I was fascinated by Simon’s findings and eager to meet him. As we drove along Portsmouth harbour and turned into Fort Cumberland (an eighteenth-century pentagonal artillery fortification that now serves as a research establishment for archaeological studies, including Historic England), I was astonished to see a large fox guarding the door to Simon’s office. The fox seemed approachable enough, but I was not about to test its mettle. As I exited the car and walked cautiously in its general direction, I learned that it had a name.

“His name is George,” shouted a stocky-looking man walking towards the fox – I mean George – with a plate of food balanced in his raised right hand, like a Parisian waiter. “He’s our mascot. And his favourite meal is sausages,” the man broadcast proudly, if not defiantly.

Who knew, I thought, and before I could say ‘Little Red Riding Hood’, I was told that Simon would be right with us.

A fox, George, guards Simon Mays’ office © Andrew Gough

 

Simon and I hit it off straight away. We were engaged in a rather intense conversation for nearly thirty minutes before Simon removed a sample of bones from several weathered-looking cardboard boxes labelled ‘Wharram Percy’ and stepped me through his analysis.

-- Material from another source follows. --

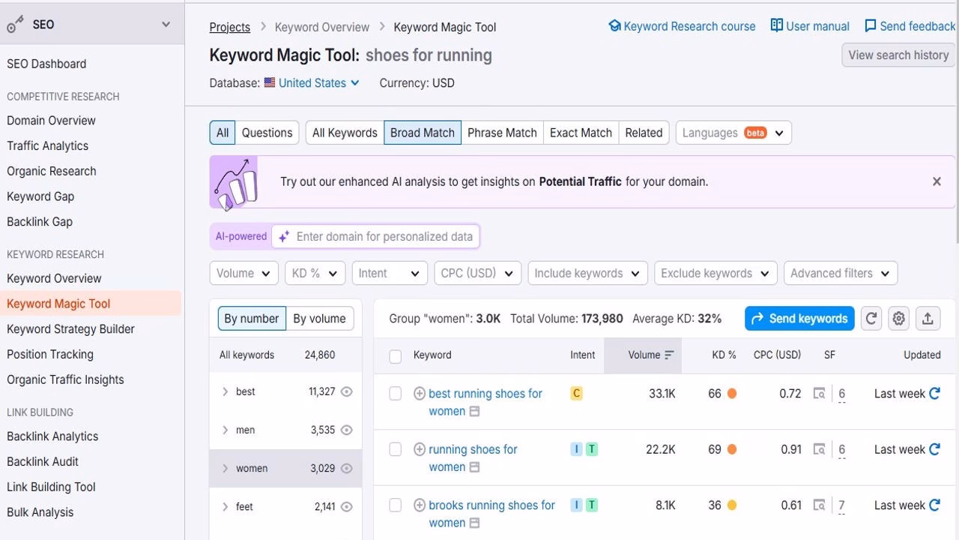Switch to the Questions tab
Image resolution: width=959 pixels, height=540 pixels.
[267, 132]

The contents of these boxes may prove the belief in the undead in medieval England © Andrew Gough

 

Rory asked us to put a halt to our increasingly vibrant exchange, “I’m loving this debate, but let’s save it for the shoot, ok guys?” We did as Rory asked, and enthusiastically picked up where we had left off as the cameras began to roll.

Simon Mays lays out the bones for my inspection © Andrew Gough

 

Our conversation was easy, fluid and natural. I was genuinely interested in what Simon had to say, and neither of us was inhibited, let alone conscious of the fact that we were being filmed. I asked Simon why the church was in the valley, beneath the settlement above it, and not the other way around. He informed me that this was because the church was built over an ancient earthwork. I continued with my inquisition and asked if he thought it was significant that the church was aligned both vertically and horizontally on the precise location of the zombie pit complex. He spiritedly denied that this was significant, dismissing it as coincidence.

I proceeded to ask him why he felt the long-houses were built just a few feet away from the zombie-pit complex, and if he thought there might be more pits scattered around the village. He smiled and paused before replying, “Good questions. I’m not sure.”

I liked Simon a lot. He was switched on, pragmatic and willing to let the evidence guide him. He had no emotional investment in the direction his research took, and it was clear he had taken a chance in associating his findings with the belief in revenants in the first place. Academia can be cruel, and unforgiving, but Simon did not seem worried. He had performed his due diligence and let the bones speak for themselves.

Simon highlights the burn marks on a skull from the zombie pit © Andrew Gough

 

We were coming to the end of our interview and I had one final question. “Why has this only just come to light?” I asked. “I mean, given that the pit was excavated over fifty years ago, why have anomalies in the bones only just been discovered?” Simon said he had looked at hundreds of bones from Wharram Percy over the last twenty years, but these particular bones had remained hidden, tucked away in a box on a shelf. My thoughts sped back to the final scene of Indian Jones and the Temple of Doom, when the Ark of the Covenant is placed in a crate and stored in a warehouse – presumably for eternity. What if someone with Simon’s unique skills had never been given the chance to examine the bones, I thought. We would never have had archaeological proof that medieval England believed in zombies, that much is certain.

With Simon Mays © Andrew Gough

 

The episode of What on Earth? Series 4, featuring my journey to Wharram Percy will be aired on Discovery Science (SCI) in late autumn / early winter 2017.